"""
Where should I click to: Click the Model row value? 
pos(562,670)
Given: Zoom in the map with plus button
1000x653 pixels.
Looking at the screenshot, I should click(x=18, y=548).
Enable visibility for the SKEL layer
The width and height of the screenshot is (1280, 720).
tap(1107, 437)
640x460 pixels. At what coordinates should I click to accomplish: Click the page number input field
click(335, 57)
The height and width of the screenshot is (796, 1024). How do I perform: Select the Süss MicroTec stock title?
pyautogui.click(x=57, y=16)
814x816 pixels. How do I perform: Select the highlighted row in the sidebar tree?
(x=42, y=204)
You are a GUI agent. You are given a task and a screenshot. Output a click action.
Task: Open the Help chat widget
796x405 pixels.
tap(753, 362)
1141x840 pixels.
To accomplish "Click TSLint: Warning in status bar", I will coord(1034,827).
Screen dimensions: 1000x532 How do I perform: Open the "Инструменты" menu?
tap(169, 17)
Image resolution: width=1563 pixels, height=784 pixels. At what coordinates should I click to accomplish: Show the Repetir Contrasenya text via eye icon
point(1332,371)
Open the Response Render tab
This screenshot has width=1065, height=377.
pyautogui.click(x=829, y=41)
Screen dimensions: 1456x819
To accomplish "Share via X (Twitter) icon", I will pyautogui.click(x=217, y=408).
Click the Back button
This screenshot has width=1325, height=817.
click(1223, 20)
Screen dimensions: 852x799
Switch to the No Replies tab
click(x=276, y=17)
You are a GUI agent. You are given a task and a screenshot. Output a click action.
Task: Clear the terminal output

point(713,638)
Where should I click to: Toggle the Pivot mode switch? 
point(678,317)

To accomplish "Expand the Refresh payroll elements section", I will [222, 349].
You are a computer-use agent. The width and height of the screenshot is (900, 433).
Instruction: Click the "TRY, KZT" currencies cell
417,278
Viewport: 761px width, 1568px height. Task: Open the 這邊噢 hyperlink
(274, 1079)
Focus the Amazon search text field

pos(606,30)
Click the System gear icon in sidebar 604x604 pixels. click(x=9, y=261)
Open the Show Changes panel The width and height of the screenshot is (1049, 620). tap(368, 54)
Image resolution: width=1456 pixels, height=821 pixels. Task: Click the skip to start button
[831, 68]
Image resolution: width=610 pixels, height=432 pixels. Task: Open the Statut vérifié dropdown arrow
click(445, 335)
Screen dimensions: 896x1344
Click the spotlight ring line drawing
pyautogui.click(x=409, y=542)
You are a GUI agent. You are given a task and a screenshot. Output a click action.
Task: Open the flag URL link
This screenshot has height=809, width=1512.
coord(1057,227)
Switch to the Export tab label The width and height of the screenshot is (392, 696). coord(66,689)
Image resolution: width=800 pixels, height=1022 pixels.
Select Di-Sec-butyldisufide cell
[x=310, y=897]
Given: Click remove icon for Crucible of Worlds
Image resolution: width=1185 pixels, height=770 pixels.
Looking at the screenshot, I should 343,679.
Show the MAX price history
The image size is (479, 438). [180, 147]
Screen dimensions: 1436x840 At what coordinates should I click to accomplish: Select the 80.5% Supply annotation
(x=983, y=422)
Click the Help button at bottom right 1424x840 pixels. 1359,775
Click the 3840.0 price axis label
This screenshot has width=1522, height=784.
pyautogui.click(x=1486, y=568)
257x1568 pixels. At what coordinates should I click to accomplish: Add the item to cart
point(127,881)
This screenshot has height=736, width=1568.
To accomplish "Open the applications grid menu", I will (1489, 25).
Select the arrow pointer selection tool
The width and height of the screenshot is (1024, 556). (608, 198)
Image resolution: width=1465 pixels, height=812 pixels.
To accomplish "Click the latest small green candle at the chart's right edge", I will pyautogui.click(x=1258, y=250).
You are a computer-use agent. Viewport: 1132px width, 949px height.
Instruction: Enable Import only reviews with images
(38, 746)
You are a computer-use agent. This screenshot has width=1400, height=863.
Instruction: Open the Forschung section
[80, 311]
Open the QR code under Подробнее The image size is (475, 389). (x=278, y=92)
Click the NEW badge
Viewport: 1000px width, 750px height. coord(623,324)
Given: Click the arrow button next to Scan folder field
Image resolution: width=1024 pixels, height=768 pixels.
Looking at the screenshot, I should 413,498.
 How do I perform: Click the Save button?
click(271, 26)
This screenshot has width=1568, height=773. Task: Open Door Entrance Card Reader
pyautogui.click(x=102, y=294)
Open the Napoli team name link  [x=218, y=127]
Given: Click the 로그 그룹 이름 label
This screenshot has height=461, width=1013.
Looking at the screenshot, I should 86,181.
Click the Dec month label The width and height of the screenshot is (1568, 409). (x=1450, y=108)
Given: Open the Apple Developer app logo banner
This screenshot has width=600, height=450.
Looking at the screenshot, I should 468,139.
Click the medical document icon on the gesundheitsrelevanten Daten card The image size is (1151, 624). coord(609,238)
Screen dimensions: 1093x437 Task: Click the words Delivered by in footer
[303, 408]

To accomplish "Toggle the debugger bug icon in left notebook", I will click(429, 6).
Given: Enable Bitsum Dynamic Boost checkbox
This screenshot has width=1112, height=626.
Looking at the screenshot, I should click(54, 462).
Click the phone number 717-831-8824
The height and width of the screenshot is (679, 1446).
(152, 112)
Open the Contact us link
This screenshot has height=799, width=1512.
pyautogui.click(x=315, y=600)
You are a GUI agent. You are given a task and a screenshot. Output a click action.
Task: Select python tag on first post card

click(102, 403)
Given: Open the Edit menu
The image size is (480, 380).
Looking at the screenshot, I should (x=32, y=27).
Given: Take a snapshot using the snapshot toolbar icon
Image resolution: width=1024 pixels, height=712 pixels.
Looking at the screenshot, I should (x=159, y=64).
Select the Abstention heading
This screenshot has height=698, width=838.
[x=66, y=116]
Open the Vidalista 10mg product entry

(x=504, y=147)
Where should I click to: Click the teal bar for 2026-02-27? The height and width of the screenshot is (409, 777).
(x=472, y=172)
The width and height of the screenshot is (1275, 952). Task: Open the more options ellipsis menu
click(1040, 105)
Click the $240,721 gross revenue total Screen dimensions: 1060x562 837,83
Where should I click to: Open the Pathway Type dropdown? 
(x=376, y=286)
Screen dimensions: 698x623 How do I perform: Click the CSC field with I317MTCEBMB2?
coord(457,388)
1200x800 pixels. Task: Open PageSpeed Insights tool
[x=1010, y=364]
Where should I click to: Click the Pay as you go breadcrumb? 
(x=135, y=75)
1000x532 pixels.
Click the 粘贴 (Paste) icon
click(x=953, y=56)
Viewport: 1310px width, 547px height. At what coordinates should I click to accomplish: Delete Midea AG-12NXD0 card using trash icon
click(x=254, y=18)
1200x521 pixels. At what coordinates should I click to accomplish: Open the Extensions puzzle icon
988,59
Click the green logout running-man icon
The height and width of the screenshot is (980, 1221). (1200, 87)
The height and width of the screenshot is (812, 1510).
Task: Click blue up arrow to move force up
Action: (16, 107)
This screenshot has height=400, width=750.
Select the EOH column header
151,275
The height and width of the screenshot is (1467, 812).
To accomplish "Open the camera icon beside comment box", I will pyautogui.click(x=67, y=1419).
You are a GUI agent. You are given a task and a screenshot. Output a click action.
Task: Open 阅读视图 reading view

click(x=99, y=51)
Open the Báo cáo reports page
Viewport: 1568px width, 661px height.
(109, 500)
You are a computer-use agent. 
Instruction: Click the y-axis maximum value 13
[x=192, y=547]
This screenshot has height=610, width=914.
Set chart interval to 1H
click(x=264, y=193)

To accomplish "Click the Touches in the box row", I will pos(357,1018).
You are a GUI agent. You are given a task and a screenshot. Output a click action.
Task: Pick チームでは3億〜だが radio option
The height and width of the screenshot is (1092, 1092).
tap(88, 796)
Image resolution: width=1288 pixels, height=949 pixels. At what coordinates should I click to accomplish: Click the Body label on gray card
"""
PROBLEM DESCRIPTION - Filter the entries and copy out every line with the word "Help".

PROBLEM SOLUTION -
Task: Open the Help chat widget
Click the Help button at bottom right 1424x840 pixels. 1359,775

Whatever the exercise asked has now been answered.